The apostolic visitors were Cardinal Anders Arborelius of Stockholm, Sweden, and Bishop Johannes van den Hende of Rotterdam, president of the Dutch bishops’ conference.
“During the first half of June, the Holy See’s envoys will visit the archdiocese to get a comprehensive picture of the complex pastoral situation in the archdiocese,” the statement said.
It added that the visitors would also examine possible errors committed by Archbishop Stefan Heße of Hamburg, who was Cologne archdiocese’s vicar general from 2012 to 2015, and the Cologne auxiliaries Bishop Dominikus Schwaderlapp and Bishop Ansgar Puff.
The apostolic nunciature in Berlin announced on Sept. 15 that the pope had asked Heße to remain as archbishop of Hamburg, northern Germany.
Commenting on Schwaderlapp and Puff on Sept. 24, the Holy See said: “In the case of both bishops, there are isolated deficiencies in the handling of procedures in their previous responsibilities, but not an intention to cover up abuse or ignore those affected.”
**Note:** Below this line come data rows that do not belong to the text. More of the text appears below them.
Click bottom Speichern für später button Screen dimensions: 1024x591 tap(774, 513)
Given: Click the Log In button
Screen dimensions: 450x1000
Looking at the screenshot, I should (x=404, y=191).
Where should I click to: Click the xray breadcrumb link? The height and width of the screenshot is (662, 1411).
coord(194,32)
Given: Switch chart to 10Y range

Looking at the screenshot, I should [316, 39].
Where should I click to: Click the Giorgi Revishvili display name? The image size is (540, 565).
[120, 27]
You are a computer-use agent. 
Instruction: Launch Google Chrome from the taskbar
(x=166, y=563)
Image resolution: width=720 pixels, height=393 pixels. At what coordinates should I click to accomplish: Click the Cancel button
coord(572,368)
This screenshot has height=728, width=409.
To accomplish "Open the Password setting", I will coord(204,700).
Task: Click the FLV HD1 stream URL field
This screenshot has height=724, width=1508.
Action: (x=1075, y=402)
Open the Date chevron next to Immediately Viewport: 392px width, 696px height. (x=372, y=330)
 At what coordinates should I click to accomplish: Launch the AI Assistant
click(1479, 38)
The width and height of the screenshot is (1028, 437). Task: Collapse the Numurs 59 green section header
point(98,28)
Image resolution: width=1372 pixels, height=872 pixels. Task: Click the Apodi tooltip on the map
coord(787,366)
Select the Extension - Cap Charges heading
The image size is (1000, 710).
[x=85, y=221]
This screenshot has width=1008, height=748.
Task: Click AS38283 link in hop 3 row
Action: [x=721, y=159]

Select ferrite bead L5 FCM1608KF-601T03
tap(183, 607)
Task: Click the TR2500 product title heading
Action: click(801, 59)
“Bishop Ansgar Puff will resume his regular ministry immediately. Bishop Dominikus Schwaderlapp has asked to be allowed to work for one year as a pastor in the Archdiocese of Mombasa, in Kenya, before returning to his ministry as auxiliary bishop in the Archdiocese of Cologne. The Holy Father has granted this request.”
Cologne archdiocese said that Puff would donate part of his salary to a fund for those affected and continue to work in pastoral care for the homeless.
Woelki said in December 2020 that he had asked Pope Francis to review the decisions he took regarding an accused priest -- identified only as “Pastor O.” -- in 2015.
Woeki, who was appointed archbishop of Cologne in 2014, has faced calls to resign since the archdiocese controversially declined to publish a report by the Munich law firm Westphal Spilker Wastl.
In January 2019, the archdiocese commissioned Westpfahl Spilker Wastl to examine relevant personnel files from 1975 onwards to determine “which personal, systemic or structural deficits were responsible in the past for incidents of sexual abuse being covered up or not being punished consistently.”
After lawyers advising the archdiocese raised concerns about “methodological deficiencies” in the law firm’s study, Woelki commissioned Cologne-based criminal law expert Professor Björn Gercke to write a new report.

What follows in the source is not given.